ByEyewitness News WABC logo
Friday, March 8, 2024
New Yorkers question 'militarization' of transit system
N.J. Burkett has the latest.

NEW YORK CITY (WABC) -- New York Gov. Kathy Hochul has ordered hundreds of National Guard members, MTA police and state police to the subway system after a series of recent high-profile crimes.

Hochul announced the move as part of her five-point plan this week. That includes deploying 750 National Guard members, 250 New York State and MTA officers to flood the subway system.

The NYPD is also ramping up more bag checks to 136 stations, covering nearly one-third of the system, and they will have 94 bag-screening teams.

MTA Chair Janno Lieber said the National Guard is only in "big stations" to start, insisting operations will expand to other stations.

For more than two decades, they have been a constant but discrete presence -- soldiers with the New York National Guard in camouflage, quietly watching the crowds from a distance.

For some riders, the soldiers are a welcome presence. For others, the spectacle is jarring and unnecessary.

The governor deployed the soldiers after denying the city's request for millions in overtime funding for the NYPD. The department's Chief of Patrol suggests that was a mistake.

"Our transit system is not a war zone," Chief John Chell posted on social media. "Bag checks have been around since 2005?"

While the deployments may make riders feel safer, jailing repeat offenders, he says, will actually make them safer.

"What we want the judges to do, when they have the opportunity to put a really bad recidivist, take them off the street after we do our job, the DA does their job and the judges do their job," Chell said. "That's what we want. You take care of those recidivists, crime will plummet in the city and the city will prosper and we're still the safest city in the world."

While some riders said they do feel safer, others think it sends the wrong message.

"New Yorkers want the subway to be safe, but the National Guard belong in Hamilton County, they belong in Erie County, not in New York City," said urban studies Professor Mitchell Moss. "The subways need to be safer and we need police to do that."

Meanwhile, Governor Hochul on Thursday tried to clear up any concerns by saying the National Guard will not be checking bags, rather serving as support staff.

"If you take it from the prospective of Mayor Adams and the police commissioner, rather than 750 national guardsman, state police, MTA police, they would've rather had the money.
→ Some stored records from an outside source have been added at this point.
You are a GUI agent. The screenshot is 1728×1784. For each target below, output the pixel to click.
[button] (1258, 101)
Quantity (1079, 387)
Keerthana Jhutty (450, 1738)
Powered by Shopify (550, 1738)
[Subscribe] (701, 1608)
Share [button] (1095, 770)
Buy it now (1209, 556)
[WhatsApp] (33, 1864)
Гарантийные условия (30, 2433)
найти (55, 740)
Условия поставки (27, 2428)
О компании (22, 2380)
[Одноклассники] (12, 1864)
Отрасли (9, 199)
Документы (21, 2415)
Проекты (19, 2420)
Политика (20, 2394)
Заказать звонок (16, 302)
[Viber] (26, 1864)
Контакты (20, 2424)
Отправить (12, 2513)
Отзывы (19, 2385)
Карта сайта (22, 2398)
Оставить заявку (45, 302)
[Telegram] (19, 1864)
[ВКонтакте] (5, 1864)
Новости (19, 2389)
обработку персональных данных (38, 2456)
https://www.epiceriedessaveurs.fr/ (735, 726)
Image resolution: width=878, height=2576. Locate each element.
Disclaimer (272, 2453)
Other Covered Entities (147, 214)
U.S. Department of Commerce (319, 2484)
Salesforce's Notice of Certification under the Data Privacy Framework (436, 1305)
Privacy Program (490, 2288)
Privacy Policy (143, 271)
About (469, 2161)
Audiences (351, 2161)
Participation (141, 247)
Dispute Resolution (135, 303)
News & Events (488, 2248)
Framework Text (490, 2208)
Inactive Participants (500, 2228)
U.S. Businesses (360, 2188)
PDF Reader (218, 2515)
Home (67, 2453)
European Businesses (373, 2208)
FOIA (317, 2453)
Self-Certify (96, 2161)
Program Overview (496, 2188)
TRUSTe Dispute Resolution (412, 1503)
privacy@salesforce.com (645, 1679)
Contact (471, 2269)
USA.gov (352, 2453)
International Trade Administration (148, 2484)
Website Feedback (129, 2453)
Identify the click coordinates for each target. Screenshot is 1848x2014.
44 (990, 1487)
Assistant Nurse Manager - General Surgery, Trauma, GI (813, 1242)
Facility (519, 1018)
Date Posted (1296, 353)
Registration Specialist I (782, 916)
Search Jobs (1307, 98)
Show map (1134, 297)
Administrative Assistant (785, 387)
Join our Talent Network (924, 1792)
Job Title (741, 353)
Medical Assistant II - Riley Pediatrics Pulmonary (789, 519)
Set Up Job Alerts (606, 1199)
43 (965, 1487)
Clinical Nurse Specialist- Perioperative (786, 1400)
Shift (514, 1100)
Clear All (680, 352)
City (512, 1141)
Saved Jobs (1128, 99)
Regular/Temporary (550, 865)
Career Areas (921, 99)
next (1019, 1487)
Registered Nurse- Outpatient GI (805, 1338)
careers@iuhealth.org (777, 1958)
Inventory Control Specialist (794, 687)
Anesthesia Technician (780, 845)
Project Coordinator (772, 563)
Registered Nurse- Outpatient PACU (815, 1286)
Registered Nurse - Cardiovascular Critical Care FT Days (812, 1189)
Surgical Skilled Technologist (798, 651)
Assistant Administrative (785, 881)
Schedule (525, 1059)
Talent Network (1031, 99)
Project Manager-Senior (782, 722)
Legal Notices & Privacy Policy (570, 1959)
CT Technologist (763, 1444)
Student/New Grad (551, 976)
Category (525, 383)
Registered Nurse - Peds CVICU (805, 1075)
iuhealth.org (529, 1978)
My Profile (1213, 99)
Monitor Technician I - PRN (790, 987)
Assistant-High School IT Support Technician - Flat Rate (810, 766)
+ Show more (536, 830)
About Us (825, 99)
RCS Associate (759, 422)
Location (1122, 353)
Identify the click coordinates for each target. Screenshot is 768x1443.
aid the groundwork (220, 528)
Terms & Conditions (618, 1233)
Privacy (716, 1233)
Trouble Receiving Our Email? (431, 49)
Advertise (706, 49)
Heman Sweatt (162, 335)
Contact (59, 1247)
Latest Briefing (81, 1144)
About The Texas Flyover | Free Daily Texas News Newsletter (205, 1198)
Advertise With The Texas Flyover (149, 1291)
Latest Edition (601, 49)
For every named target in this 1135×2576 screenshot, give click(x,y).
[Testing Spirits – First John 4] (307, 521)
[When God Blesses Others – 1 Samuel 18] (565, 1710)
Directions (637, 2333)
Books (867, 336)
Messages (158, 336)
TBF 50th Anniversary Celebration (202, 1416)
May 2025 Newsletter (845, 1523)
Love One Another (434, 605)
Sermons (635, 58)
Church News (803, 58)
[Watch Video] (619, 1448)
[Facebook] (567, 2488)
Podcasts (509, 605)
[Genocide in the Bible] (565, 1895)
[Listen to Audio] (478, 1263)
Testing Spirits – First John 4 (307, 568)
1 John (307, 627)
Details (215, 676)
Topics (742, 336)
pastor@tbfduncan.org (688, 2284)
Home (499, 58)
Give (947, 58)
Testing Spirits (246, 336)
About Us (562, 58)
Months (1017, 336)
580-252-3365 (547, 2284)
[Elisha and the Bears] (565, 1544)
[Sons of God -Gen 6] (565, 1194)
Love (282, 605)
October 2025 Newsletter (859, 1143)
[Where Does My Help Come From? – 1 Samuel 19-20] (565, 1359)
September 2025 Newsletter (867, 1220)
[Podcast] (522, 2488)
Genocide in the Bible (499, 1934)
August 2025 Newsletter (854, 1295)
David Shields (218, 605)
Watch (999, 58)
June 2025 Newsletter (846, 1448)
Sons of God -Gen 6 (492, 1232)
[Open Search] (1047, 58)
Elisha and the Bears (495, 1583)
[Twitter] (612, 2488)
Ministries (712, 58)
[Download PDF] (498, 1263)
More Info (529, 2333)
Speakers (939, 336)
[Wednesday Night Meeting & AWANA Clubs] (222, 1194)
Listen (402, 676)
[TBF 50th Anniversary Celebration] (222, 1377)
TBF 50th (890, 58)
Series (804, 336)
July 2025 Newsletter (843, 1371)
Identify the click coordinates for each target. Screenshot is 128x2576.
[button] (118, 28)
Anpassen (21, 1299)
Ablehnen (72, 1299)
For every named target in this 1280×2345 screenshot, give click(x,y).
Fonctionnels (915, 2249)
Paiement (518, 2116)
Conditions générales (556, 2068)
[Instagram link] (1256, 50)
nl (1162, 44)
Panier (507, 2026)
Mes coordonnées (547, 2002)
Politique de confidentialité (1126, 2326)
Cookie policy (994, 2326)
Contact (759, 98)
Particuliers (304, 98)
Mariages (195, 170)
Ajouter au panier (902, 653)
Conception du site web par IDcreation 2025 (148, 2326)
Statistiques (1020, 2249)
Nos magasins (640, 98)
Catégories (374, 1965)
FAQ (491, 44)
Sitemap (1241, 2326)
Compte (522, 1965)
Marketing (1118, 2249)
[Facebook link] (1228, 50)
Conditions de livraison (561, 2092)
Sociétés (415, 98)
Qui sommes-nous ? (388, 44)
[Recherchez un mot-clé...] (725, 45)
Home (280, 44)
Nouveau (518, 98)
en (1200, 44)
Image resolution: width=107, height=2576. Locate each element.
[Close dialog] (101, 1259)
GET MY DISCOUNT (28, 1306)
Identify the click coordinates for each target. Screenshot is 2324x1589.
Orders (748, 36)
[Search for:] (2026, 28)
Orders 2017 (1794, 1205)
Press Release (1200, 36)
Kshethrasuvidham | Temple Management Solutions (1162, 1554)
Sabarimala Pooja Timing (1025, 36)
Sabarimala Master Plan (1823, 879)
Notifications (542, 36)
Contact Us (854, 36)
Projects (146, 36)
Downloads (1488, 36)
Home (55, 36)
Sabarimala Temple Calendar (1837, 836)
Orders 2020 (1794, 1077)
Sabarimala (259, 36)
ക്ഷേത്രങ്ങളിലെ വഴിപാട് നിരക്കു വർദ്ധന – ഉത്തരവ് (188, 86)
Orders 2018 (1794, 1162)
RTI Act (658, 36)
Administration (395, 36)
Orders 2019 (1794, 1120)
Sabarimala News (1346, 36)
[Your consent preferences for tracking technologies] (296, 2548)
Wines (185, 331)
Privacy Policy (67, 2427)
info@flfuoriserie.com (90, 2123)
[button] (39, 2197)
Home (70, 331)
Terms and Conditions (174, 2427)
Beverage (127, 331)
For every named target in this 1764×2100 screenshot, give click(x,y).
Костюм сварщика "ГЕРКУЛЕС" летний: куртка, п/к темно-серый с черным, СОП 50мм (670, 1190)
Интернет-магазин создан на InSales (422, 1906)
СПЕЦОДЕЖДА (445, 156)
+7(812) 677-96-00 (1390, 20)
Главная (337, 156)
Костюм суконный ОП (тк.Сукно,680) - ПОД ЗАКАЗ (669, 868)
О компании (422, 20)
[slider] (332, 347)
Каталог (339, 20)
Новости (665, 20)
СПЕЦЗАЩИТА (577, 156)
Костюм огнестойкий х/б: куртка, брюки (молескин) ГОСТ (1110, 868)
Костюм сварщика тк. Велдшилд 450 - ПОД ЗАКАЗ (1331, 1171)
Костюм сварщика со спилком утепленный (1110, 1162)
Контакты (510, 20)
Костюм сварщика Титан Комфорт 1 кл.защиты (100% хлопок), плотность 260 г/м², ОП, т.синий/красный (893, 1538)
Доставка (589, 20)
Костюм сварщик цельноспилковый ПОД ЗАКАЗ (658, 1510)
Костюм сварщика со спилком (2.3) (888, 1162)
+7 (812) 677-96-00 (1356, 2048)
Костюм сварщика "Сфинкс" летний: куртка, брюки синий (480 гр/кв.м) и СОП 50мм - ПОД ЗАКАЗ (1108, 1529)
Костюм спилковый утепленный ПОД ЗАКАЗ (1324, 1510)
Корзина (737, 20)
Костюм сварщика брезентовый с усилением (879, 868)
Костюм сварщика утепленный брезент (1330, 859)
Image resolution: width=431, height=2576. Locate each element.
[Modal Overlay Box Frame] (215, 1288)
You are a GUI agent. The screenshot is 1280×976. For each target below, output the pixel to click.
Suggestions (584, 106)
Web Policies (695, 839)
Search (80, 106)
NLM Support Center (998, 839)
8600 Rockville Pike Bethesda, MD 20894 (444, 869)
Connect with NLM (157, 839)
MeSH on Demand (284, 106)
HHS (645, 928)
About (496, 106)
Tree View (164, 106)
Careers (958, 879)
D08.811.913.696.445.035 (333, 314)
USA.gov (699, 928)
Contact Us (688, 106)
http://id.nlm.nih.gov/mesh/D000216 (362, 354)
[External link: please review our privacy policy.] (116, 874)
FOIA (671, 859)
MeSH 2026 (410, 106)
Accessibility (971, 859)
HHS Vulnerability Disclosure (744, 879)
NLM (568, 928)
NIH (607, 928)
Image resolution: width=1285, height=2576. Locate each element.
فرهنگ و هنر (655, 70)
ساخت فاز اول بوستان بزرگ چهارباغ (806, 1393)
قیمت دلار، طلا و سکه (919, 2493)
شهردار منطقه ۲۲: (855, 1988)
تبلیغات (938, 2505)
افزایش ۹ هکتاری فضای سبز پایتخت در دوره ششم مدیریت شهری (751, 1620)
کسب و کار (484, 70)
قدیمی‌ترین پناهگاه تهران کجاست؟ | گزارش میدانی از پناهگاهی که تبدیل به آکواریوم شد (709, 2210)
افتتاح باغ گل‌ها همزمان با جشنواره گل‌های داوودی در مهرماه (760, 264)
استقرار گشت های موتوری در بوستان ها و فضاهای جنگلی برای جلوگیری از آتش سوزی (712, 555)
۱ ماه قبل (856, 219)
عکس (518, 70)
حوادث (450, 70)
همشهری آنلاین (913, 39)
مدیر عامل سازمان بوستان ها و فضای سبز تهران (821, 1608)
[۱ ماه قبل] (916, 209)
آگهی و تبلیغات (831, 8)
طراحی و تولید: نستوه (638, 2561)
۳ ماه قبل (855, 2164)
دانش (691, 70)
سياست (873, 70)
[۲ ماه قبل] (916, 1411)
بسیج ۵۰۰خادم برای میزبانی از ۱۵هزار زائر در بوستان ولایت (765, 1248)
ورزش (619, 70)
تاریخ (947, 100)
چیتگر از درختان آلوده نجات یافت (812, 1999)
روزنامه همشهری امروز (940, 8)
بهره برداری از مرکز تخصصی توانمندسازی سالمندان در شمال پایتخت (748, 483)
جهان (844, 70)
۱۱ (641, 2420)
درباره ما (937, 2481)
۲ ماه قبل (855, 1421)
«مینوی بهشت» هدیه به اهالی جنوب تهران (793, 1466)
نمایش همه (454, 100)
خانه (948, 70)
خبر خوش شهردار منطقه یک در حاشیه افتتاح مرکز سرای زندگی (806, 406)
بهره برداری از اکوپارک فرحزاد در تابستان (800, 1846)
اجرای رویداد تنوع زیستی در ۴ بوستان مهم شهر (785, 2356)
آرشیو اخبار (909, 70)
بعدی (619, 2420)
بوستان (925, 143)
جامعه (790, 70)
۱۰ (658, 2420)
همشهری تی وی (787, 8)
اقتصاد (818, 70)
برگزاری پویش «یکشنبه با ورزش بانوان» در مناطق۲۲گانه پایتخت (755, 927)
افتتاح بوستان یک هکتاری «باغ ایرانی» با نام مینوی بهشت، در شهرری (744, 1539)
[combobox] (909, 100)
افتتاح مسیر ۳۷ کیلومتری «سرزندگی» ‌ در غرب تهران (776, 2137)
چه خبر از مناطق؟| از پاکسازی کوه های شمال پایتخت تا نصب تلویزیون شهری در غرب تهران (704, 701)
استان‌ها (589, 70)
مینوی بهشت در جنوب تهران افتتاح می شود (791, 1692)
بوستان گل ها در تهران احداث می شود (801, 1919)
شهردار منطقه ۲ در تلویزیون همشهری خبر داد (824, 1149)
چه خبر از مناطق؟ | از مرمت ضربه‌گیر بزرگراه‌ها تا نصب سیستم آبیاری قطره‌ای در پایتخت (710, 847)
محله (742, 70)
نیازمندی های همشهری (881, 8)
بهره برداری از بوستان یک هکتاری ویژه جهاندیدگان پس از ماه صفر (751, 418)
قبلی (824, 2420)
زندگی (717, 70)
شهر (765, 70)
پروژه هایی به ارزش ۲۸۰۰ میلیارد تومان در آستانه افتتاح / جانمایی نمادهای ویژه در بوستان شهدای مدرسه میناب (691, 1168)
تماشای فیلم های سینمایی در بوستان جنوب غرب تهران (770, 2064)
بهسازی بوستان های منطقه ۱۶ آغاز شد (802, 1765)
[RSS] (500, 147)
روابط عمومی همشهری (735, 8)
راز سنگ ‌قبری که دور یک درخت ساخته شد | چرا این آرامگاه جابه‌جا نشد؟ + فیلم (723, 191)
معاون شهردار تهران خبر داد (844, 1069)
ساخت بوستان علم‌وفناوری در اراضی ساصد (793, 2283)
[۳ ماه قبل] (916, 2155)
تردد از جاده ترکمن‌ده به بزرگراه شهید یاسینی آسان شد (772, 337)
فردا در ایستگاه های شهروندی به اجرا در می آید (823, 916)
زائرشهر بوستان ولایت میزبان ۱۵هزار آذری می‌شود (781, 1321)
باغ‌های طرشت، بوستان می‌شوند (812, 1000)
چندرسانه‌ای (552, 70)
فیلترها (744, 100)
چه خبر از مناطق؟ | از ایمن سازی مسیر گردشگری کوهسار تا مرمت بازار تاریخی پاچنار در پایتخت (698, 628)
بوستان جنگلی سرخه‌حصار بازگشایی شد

They got $60 million from the Transit Authority, and that let them flood the subway, but that's not the offer that's on the table right now," said Former NYPD Deputy Commissioner John Miller, a CNN Analyst. "They met with the state police, they're trying to figure out who is going to go where."

Hochul responded to the criticism, "Well I already have them already at my disposal immediately. You know, going through funding requests, goes through a budget process, it takes a lot longer. New Yorkers are worried right now."

"Their main mission is engaging with acts of lawlessness," said NYPD Transit Bureau Deputy Chief Timothy Skretch. "That's jumping the turnstile, use of drugs in the system, urinating in the system, and all type of complaints that we get from our riders."